▶ **TASK GOAL**
Rewrite all the items below with every "Screen dimensions" changed to "Display size", keeping everything else the same.

▶ **DATASET ENTRIES**
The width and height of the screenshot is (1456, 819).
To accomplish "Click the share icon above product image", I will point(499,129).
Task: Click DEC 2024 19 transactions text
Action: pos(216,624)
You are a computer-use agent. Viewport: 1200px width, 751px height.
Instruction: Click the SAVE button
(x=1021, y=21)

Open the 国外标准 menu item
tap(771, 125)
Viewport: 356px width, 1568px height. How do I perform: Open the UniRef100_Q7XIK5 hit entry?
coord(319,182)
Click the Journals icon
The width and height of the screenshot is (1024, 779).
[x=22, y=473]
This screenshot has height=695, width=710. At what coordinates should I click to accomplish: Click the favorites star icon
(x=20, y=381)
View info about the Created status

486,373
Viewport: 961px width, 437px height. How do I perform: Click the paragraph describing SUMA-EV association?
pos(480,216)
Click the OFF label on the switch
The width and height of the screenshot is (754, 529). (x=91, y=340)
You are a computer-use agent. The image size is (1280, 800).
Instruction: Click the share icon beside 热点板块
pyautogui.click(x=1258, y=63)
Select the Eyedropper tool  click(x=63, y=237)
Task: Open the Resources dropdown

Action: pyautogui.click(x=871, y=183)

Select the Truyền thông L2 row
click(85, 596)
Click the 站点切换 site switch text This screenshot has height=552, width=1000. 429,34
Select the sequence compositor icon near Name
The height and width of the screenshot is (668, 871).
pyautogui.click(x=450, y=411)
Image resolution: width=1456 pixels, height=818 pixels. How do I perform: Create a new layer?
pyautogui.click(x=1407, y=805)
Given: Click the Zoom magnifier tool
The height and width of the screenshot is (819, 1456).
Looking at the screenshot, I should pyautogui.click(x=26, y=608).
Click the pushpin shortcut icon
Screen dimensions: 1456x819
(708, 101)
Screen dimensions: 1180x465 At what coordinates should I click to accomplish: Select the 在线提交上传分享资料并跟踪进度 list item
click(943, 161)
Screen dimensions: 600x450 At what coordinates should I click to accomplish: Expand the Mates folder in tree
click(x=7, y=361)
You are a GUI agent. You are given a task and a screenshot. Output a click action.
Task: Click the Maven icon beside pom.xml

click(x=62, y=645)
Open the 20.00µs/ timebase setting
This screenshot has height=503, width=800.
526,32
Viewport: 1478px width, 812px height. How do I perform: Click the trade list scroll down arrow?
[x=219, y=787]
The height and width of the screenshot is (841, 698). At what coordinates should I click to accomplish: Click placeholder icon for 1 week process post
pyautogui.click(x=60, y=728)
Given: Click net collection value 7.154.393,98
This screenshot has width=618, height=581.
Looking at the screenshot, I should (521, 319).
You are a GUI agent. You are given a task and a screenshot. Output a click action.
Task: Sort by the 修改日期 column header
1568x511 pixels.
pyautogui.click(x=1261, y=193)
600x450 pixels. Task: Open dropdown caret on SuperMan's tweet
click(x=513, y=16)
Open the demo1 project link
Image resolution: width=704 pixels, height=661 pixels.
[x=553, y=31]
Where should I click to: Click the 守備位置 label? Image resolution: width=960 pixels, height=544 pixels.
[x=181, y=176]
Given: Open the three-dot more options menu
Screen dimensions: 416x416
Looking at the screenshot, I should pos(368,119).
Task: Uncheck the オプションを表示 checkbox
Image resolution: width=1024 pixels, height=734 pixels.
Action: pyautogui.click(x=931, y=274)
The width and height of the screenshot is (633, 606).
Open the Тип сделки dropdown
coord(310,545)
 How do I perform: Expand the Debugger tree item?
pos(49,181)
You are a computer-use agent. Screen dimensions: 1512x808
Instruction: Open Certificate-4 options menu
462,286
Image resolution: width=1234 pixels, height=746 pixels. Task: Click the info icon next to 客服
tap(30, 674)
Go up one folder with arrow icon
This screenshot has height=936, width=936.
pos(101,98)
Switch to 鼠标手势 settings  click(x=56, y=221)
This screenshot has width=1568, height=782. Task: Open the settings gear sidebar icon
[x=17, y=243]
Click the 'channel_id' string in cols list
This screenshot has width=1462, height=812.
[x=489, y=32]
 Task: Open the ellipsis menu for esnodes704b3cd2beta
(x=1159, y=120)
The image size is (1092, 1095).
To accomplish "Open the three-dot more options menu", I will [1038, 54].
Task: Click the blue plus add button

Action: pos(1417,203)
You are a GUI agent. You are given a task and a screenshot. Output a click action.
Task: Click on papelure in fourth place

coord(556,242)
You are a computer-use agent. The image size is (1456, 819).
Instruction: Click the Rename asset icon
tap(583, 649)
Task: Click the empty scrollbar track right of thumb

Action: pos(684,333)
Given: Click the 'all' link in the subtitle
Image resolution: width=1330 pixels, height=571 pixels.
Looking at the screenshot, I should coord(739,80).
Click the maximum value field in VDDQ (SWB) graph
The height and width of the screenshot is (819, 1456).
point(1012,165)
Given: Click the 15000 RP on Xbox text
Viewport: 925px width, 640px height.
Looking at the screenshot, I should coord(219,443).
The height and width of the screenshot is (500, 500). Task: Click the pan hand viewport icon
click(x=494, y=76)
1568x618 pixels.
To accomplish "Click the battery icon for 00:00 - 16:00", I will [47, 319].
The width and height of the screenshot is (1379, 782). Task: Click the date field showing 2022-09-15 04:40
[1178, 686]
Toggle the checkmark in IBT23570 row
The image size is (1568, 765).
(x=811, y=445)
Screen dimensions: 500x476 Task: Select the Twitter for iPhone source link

▶ **SOLUTION FOR THIS TASK**
The width and height of the screenshot is (1456, 819).
To accomplish "Click the share icon above product image", I will point(499,129).
Task: Click DEC 2024 19 transactions text
Action: pos(216,624)
You are a computer-use agent. Viewport: 1200px width, 751px height.
Instruction: Click the SAVE button
(x=1021, y=21)

Open the 国外标准 menu item
tap(771, 125)
Viewport: 356px width, 1568px height. How do I perform: Open the UniRef100_Q7XIK5 hit entry?
coord(319,182)
Click the Journals icon
The width and height of the screenshot is (1024, 779).
[x=22, y=473]
This screenshot has height=695, width=710. At what coordinates should I click to accomplish: Click the favorites star icon
(x=20, y=381)
View info about the Created status

486,373
Viewport: 961px width, 437px height. How do I perform: Click the paragraph describing SUMA-EV association?
pos(480,216)
Click the OFF label on the switch
The width and height of the screenshot is (754, 529). (x=91, y=340)
You are a computer-use agent. The image size is (1280, 800).
Instruction: Click the share icon beside 热点板块
pyautogui.click(x=1258, y=63)
Select the Eyedropper tool  click(x=63, y=237)
Task: Open the Resources dropdown

Action: pyautogui.click(x=871, y=183)

Select the Truyền thông L2 row
click(85, 596)
Click the 站点切换 site switch text This screenshot has height=552, width=1000. 429,34
Select the sequence compositor icon near Name
The height and width of the screenshot is (668, 871).
pyautogui.click(x=450, y=411)
Image resolution: width=1456 pixels, height=818 pixels. How do I perform: Create a new layer?
pyautogui.click(x=1407, y=805)
Given: Click the Zoom magnifier tool
The height and width of the screenshot is (819, 1456).
Looking at the screenshot, I should pyautogui.click(x=26, y=608).
Click the pushpin shortcut icon
Display size: 1456x819
(708, 101)
Display size: 1180x465 At what coordinates should I click to accomplish: Select the 在线提交上传分享资料并跟踪进度 list item
click(943, 161)
Display size: 600x450 At what coordinates should I click to accomplish: Expand the Mates folder in tree
click(x=7, y=361)
You are a GUI agent. You are given a task and a screenshot. Output a click action.
Task: Click the Maven icon beside pom.xml

click(x=62, y=645)
Open the 20.00µs/ timebase setting
This screenshot has height=503, width=800.
526,32
Viewport: 1478px width, 812px height. How do I perform: Click the trade list scroll down arrow?
[x=219, y=787]
The height and width of the screenshot is (841, 698). At what coordinates should I click to accomplish: Click placeholder icon for 1 week process post
pyautogui.click(x=60, y=728)
Given: Click net collection value 7.154.393,98
This screenshot has width=618, height=581.
Looking at the screenshot, I should (521, 319).
You are a GUI agent. You are given a task and a screenshot. Output a click action.
Task: Sort by the 修改日期 column header
1568x511 pixels.
pyautogui.click(x=1261, y=193)
600x450 pixels. Task: Open dropdown caret on SuperMan's tweet
click(x=513, y=16)
Open the demo1 project link
Image resolution: width=704 pixels, height=661 pixels.
[x=553, y=31]
Where should I click to: Click the 守備位置 label? Image resolution: width=960 pixels, height=544 pixels.
[x=181, y=176]
Given: Open the three-dot more options menu
Display size: 416x416
Looking at the screenshot, I should pos(368,119).
Task: Uncheck the オプションを表示 checkbox
Image resolution: width=1024 pixels, height=734 pixels.
Action: pyautogui.click(x=931, y=274)
The width and height of the screenshot is (633, 606).
Open the Тип сделки dropdown
coord(310,545)
 How do I perform: Expand the Debugger tree item?
pos(49,181)
You are a computer-use agent. Display size: 1512x808
Instruction: Open Certificate-4 options menu
462,286
Image resolution: width=1234 pixels, height=746 pixels. Task: Click the info icon next to 客服
tap(30, 674)
Go up one folder with arrow icon
This screenshot has height=936, width=936.
pos(101,98)
Switch to 鼠标手势 settings  click(x=56, y=221)
This screenshot has width=1568, height=782. Task: Open the settings gear sidebar icon
[x=17, y=243]
Click the 'channel_id' string in cols list
This screenshot has width=1462, height=812.
[x=489, y=32]
 Task: Open the ellipsis menu for esnodes704b3cd2beta
(x=1159, y=120)
The image size is (1092, 1095).
To accomplish "Open the three-dot more options menu", I will [1038, 54].
Task: Click the blue plus add button

Action: pos(1417,203)
You are a GUI agent. You are given a task and a screenshot. Output a click action.
Task: Click on papelure in fourth place

coord(556,242)
You are a computer-use agent. The image size is (1456, 819).
Instruction: Click the Rename asset icon
tap(583, 649)
Task: Click the empty scrollbar track right of thumb

Action: pos(684,333)
Given: Click the 'all' link in the subtitle
Image resolution: width=1330 pixels, height=571 pixels.
Looking at the screenshot, I should coord(739,80).
Click the maximum value field in VDDQ (SWB) graph
The height and width of the screenshot is (819, 1456).
point(1012,165)
Given: Click the 15000 RP on Xbox text
Viewport: 925px width, 640px height.
Looking at the screenshot, I should coord(219,443).
The height and width of the screenshot is (500, 500). Task: Click the pan hand viewport icon
click(x=494, y=76)
1568x618 pixels.
To accomplish "Click the battery icon for 00:00 - 16:00", I will [47, 319].
The width and height of the screenshot is (1379, 782). Task: Click the date field showing 2022-09-15 04:40
[1178, 686]
Toggle the checkmark in IBT23570 row
The image size is (1568, 765).
(x=811, y=445)
Display size: 500x476 Task: Select the Twitter for iPhone source link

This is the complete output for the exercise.